[laughing] Shut up! We're not saying anything. – What?
– Uh, Joey cried last night. Thank you. We were playing poker, right… There was chocolate
on the three. It looked like
an eight, alright? Oh, you should have seen him.. "Read 'em and weep." And then he did. Well, now, how come you guys
have never played poker with us? Yeah, what is that? Like,
some kind of guy thing? Like, some kind of
sexist guy thing? Like, it's poker,
so only guys can play. No. Women are welcome to play.
Oh, okay. So then what is it? Some kind of, you know.. …like, some kind of,
you know, like.. Alright, what is it? There just don't happen
to be any women in our game. Yeah, we just don't happen
to know any women that know how to play poker. – Oh.
– Oh please, that is such a
lame excuse!
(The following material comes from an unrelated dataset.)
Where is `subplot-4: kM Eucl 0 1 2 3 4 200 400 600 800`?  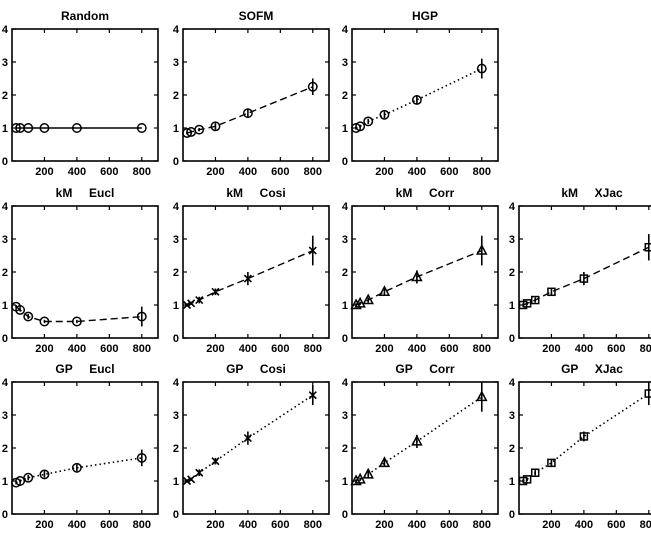 subplot-4: kM Eucl 0 1 2 3 4 200 400 600 800 is located at coordinates (80, 270).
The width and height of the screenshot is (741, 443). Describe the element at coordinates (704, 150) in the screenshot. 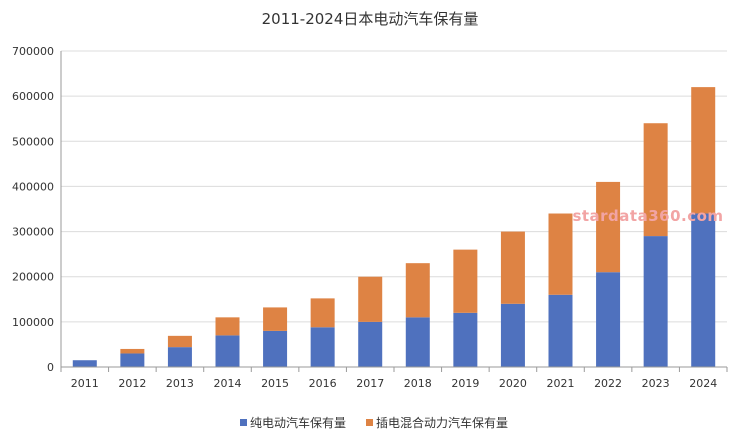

I mean, it-it's
a typical guy response. Excuse me, do any of you
know how to play? (in unison)
No. But, you could
teach us. (in unison)
No. Okay, so now
we draw cards. So, I wouldn't
need any, right? 'Cause I have a straight! – Oh! Good for you!
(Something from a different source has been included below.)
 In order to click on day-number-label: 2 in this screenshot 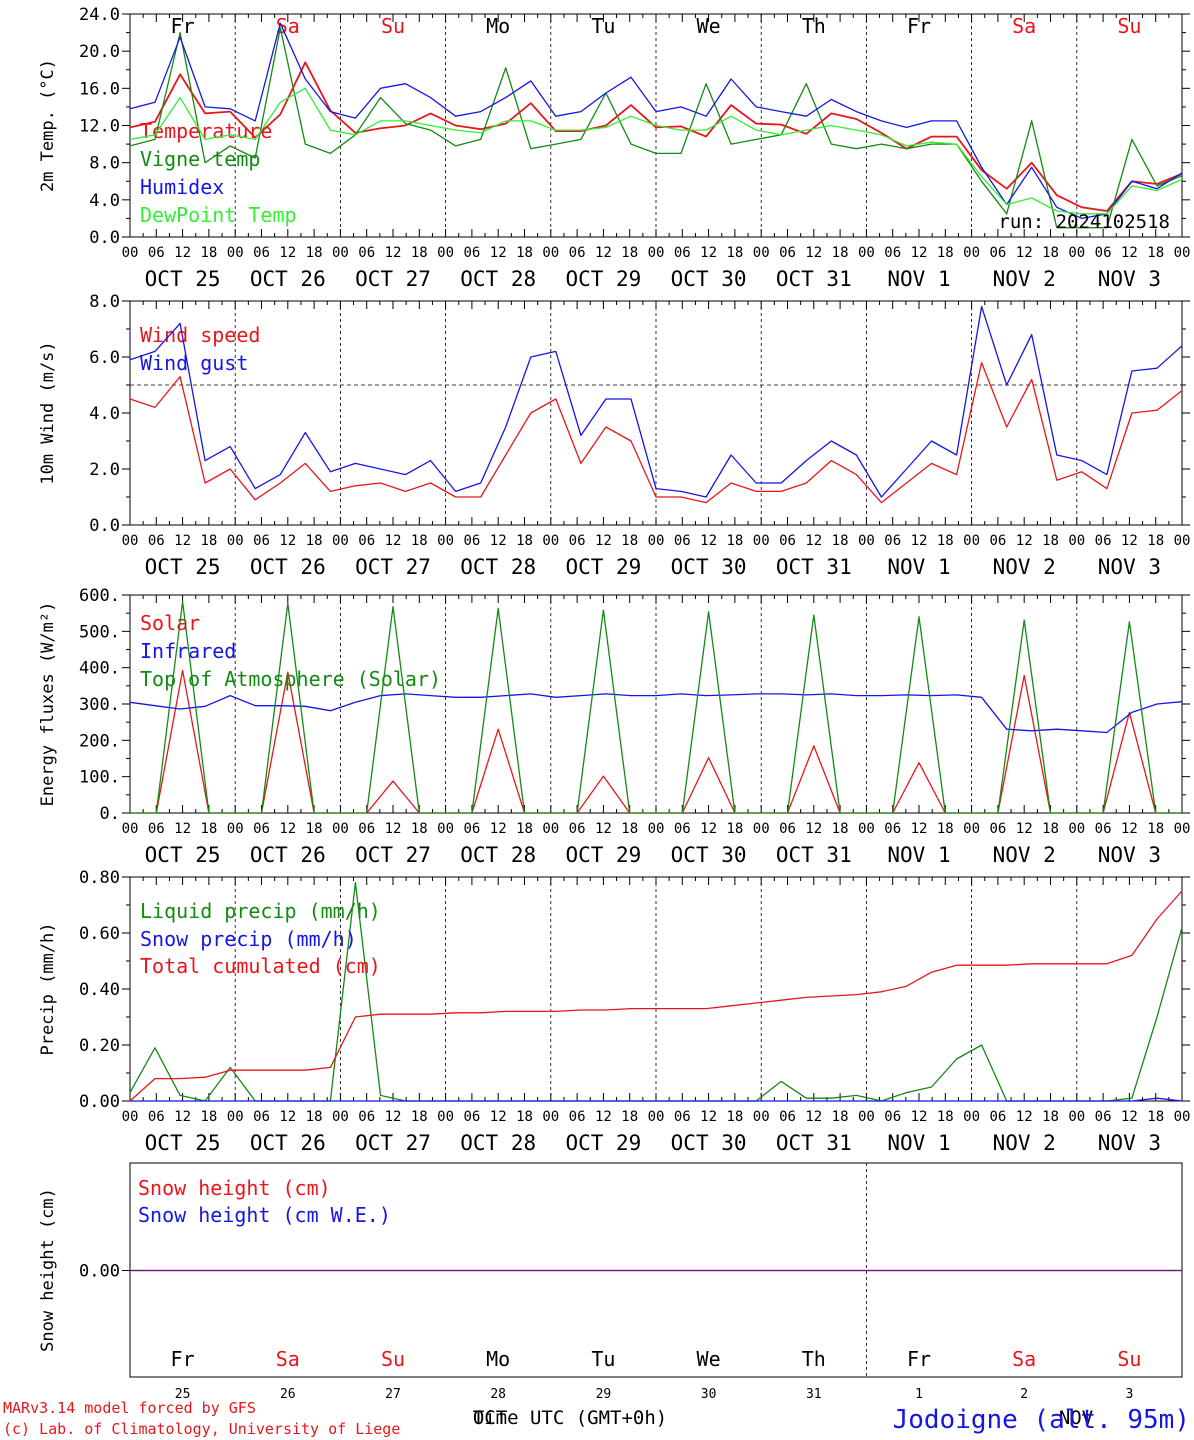, I will do `click(1024, 1394)`.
– Congratulations! Okay, Pheebs,
how many do you want? Okay. I just need two. The, uh, ten of spades
and the six of clubs.
you can't do– Oh, wait, I have the ten of
spades. Here, you want it? No, no. Uh, no, see,
you-you can't do that. Oh, no, no, no,
that's okay. I don't need them.
I'm going for fours. Oh, you're.. Alright, here we go. We got salmon roulettes
and assorted crudites. Whoa, whoa, whoa, Monica,
what are you doin'? This is a poker game,
you can't serve food with more than
one syllable. It's gotta be like
chips, or dip, or pretz. Okay, so at this point,
the dealer– Alright, you know, we got it.
Let's play for real, alright? – High stakes, big bucks.
– Alright, now, you sure? Pheebe just threw
away two jacks because they didn't
look happy. But, I'm ready,
so just deal. Okay. Alright, last-minute
lesson, last-minute lesson. Joey, three.. …eight. Eight, three.
Alright. Very good. Dammit! Dammit! Dammit! I see.